DIDUCE

Overview
DIDUCE is an anomaly detection system that helps in automated debug of Java programs. It instruments a program's bytecode and monitors values and types of objects in one or more executions of the program. It attempts to detect anomalies such as a new value for a variable at a program point. Such anomalies are ranked statistically on the basis of how large the deviation is from the past values seen at that point, and how often it was executed. Even with simple invariants, we found DIDUCE was surprisingly effective in debugging fairly complex bugs in 4 large systems we had no prior knowledge about.
Papers
Tracking down software bugs using automatic anomaly detection. [PDF]
Sudheendra Hangal and Monica S. Lam
ICSE '02: Proceedings of the 24th International Conference on Software Engineering (ICSE), 2002.
Software
Source code (released under GPL, not updated since March 2005).
Collaborators
Monica S. Lam
History
DIDUCE was initiated as a Stanford CS343 (Compiler Topics) course project circa 2000, and was inspired by Michael Ernst's dynamic invariants papers. Around this time, I was working at Sun on porting the HotSpot Java virtual machine to the MAJC architecture. HotSpot had several hundred thousand lines of code, and it was very hard to debug errors when it crashed, especially in parts of the system I did not understand. I was wishing for some form of automatic monitoring that would give me a clue when a piece of code had started seeing values different from what was "normal" for it. At the same time, I had built a system for another CS343 project to study compression of heap objects in the Java VM, and this system already had a nice bytecode instrumentation framework. I adapted this project to detect invariants and then anomalies. I was lucky to find a program at Sun that could use DIDUCE -- the simulator for the MAJC processor. Microprocessor simulators are notoriously hard to get right -- they run for a long time and its always hard to be certain that the results are correct. I started using DIDUCE on this simulator to initially debug a crash that a friend was struggling with. The problem was difficult to debug because it manifested itself only after several hours of execution. DIDUCE could not only find the root cause of the problem in this case, but also threw up a bunch of interesting anomalies that were undetected errors in the program (e.g., a cache line was being set to dirty but not valid.) After this experience, the value of the DIDUCE approach was pretty clear to me and I applied it on other projects and got a series of interesting results.
Learnings
Overall, we were surprised that our simple anomaly detection system worked so well. Though we initially thought that our simple notion of associating an invariant with a program point (as opposed to an object, or thread, etc) would quickly turn out to be inadequate, this was not the case. This may be because it fits well with programmers' natural tendency to associate invariants with specific locations in the program.

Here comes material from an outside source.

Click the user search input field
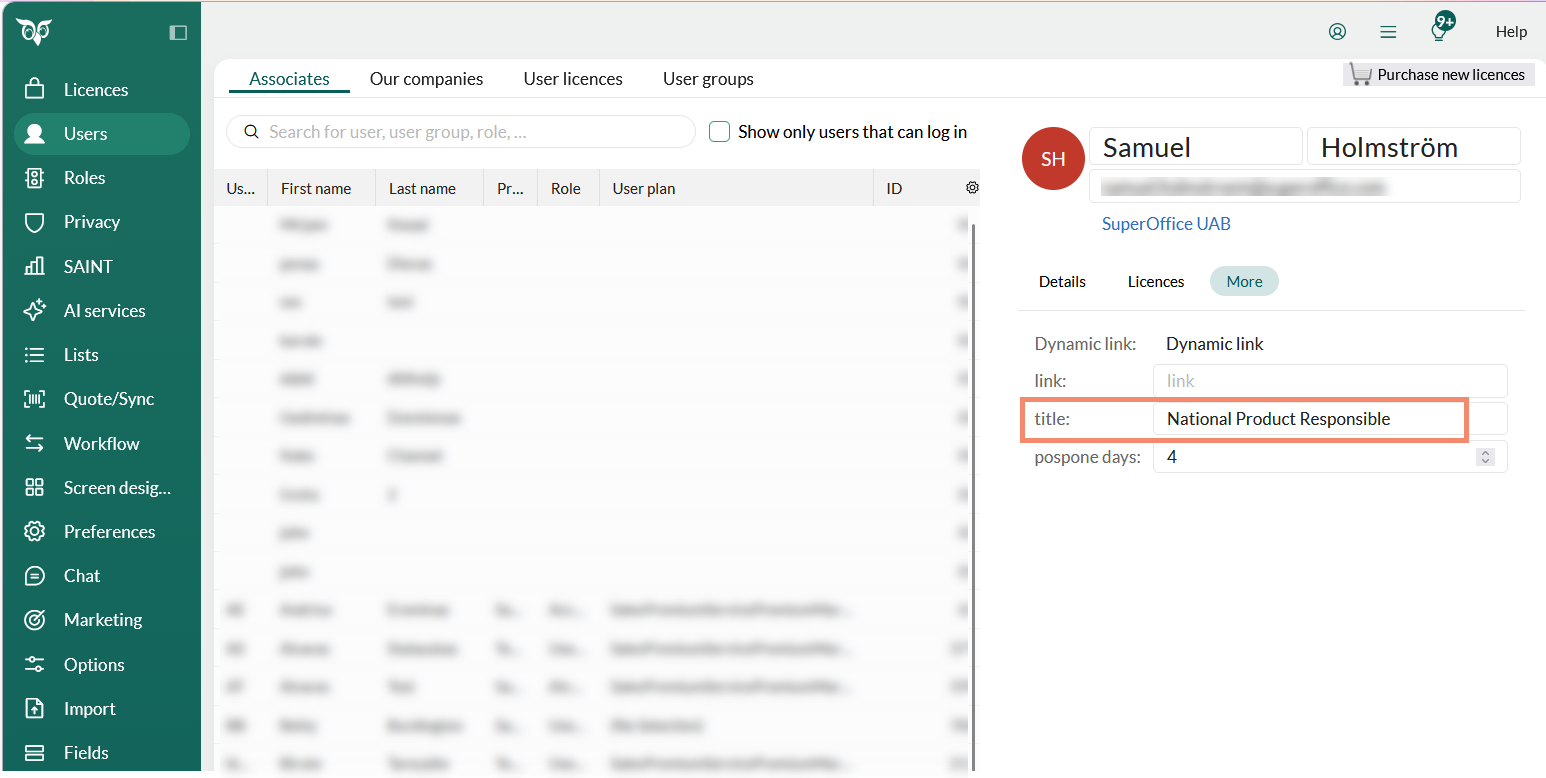 pos(470,132)
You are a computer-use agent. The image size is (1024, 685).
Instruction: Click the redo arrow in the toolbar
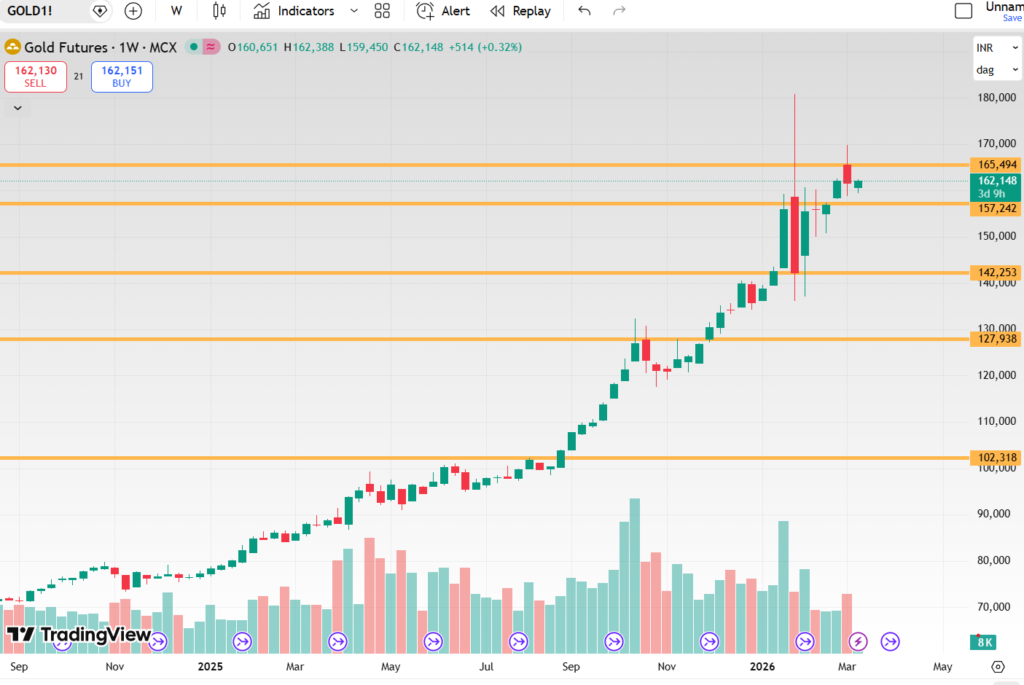(619, 11)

We found that we when things go wrong, they cause a series of anomalies, and catching a small number of these is sufficient for debugging. We also found that the approach of automatically and blindly detecting anomalies was extremely useful, because very often, the hard bugs are due to incorrect behaviour in places that are not obvious for the programmer to check.

Runtime overhead is obviously a concern with any system based on instrumentation, but turned out to be less of an issue than we had expected. DIDUCE typically slows down a program roughly by a factor of 2 to 10, depending on how compute-bound the program is. People often tolerate this overhead because: (a) machines are pretty fast anyway (b) they are using this tool to augment a manual process which is pretty slow anyway (c) Most programs are not purely compute bound, they spend their time in libraries, I/O, network, etc. and instrumentation has no impact on those operations. (d) we can parallelize the overhead by running the program on different machines with different modules instrumented. We tried to keep the overhead low by keeping our invariants space simple, so that the cost per heap access was a few simple arithmetic operations (though users can write code to track arbitrarily complex invariants). Instrumentation overhead can also be reduced by performing static analysis.

We found that our "difference" invariants (tracking the difference between the previous value of a memory location and its new value) were a novel feature that yielded interesting anomalies or just strong invariants. For example, in the MAJC simulator, a difference invariant pointed to a bug where a variable representing simulation time actually decreased occasionally, meaning that time was going backwards!

We tried to get real programmers to actually use DIDUCE in the course of their work, and learnt the obvious lessons in making a research tool usable for real - we had to have a GUI cross-linked to source code, so we built that. It had to be integrated with the IDE, so I tried to build a Netbeans plugin for it. It had to have zero startup cost for the user, so we introduced dynamic instrumentation at class load. Users asked for documentation (so I wrote a 25 page user manual which, of course, they did not read). Our little language for specifying and controlling instrumentation was unintuitive and did not get used much.